The court breached both 2 Army Routine Orders and service custom by permitting Combe to air these prejudicial remarks. In fact, Fraser’s disciplinary record showed that he had previously only once been found guilty of attempting to desert but for that offence he had been sentenced to death on 21 April. Instead of being then executed, a week later the punishment had been reduced to 10 years penal servitude and then suspended by General Horace Smith-Dorrien.
As far as the first charge of desertion was concerned, Fraser’s motives had to be inferred from circumstantial evidence presented by the French gendarme. In an otherwise uncorroborated statement, the gendarme recalled Fraser had mentioned wishing to visit his brother at St. Omer, However, since the gendarme could only recall the date he had performed the arrest as, “About 2 ½ or three months ago”, the court found Fraser not guilty on the first charge of desertion. The court appeared unconcerned about probing Fraser’s motives for going absent whilst he was awaiting trial on the first charge. They found him guilty of the desertion on both the remaining charges and sentenced the soldier to death .

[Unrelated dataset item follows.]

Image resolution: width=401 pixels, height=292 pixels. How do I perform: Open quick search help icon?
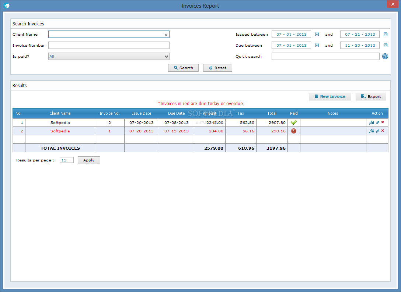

The written proceedings were forwarded directly to 3 Division headquarters for confirmation but after a week the documents were returned and the court was ordered to re-assemble and revise their findings on the second and third convictions for desertion. In a note which accompanied the order, the Deputy Assistant Adjutant General, 3 Division explained that the testimony presented in court did not provide enough evidence to support either of the two convictions for desertion.
This apparent ineptitude of the court may have been due to the appointment of a captain as president, instead of a more competent and experienced officer of field rank, there being none of the latter immediately available for the task. However, when the same three officers re-assembled on 24 July the revision process did not entail a second hearing, instead their deliberations extended only to a re-consideration of their original findings. On the third charge, escaping from Vlamertinghe on 3-4 June, they now concluded that Fraser had not been a deserter but was guilty of absence without leave. Alongside the fourth charge, deserting from the camp at Vlamertinghe on 19 June, the president of the court wrote:
“The accused did attempt to desert but the Court doubt whether such facts constitute in Law the offence stated in the IV charge, therefore they find him guilty of the offence in such one of these charges as the facts in Law constitute, i.e. When of Active Service, attempting to desert His Majesty’s Service.”

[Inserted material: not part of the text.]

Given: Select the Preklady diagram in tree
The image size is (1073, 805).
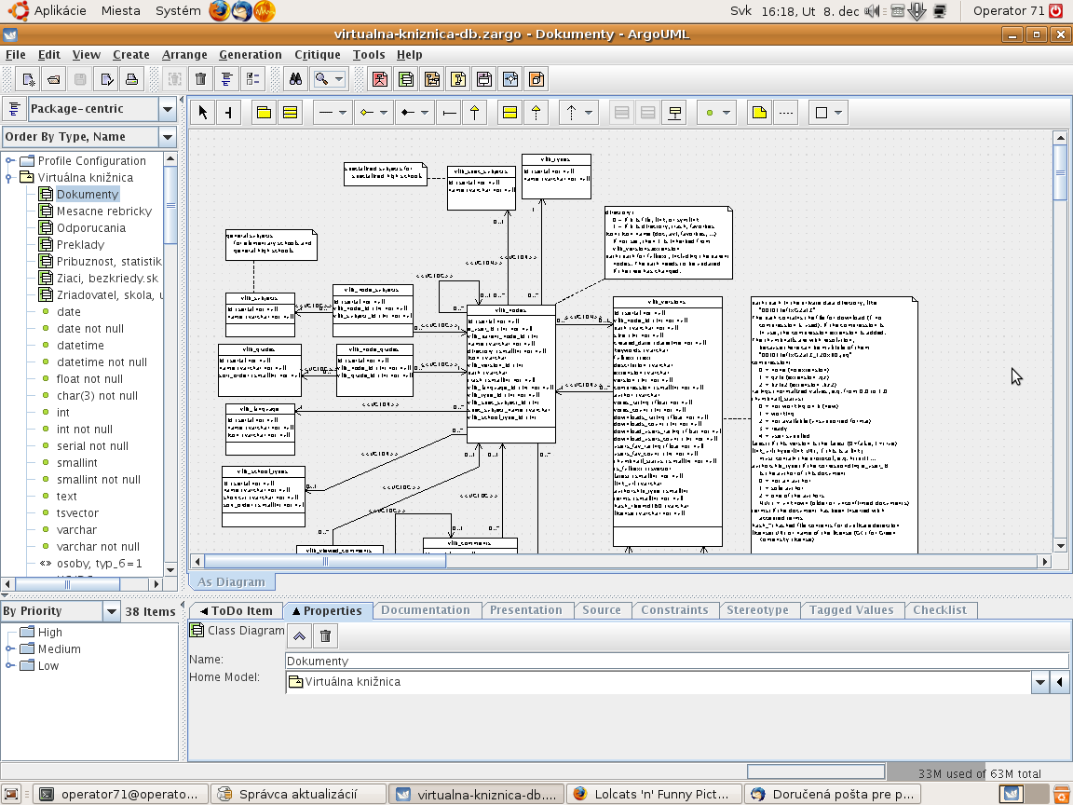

That the court never bothered to determine the motives for which they ultimately sentenced the soldier to death suggests their indifference on the issue, even when Fraser’s life hinged on the outcome. It remains a morbid irony that Fraser was found not guilty of the offence which had caused him initially to be held in custody at Vlamertinghe, from whence he had gone on to commit the two offences which were to cost him his life.

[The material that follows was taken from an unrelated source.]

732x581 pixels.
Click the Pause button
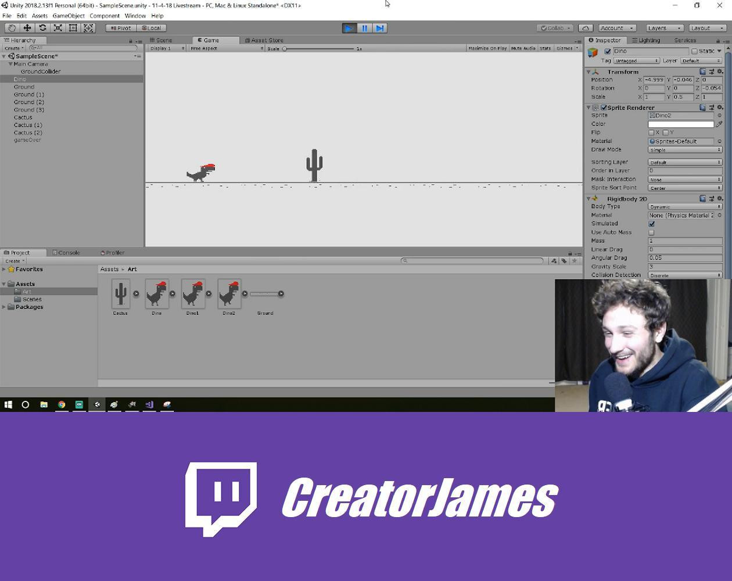364,28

It is also open to question whether Fraser’s fate was sealed as a result of a flawed hearing or the determination of higher command to ignore legal niceties in a desire to ensure Fraser’s execution. Either way, with the assistance of an articulate and experienced prisoner’s friend Fraser may have lived to fight another day or so.(1) Instead, the Army disposed of the convicted man at 4 a.m. on 2 August in a ritual supervised by Major Rich, Assistant Provost Marshal, 3 Division.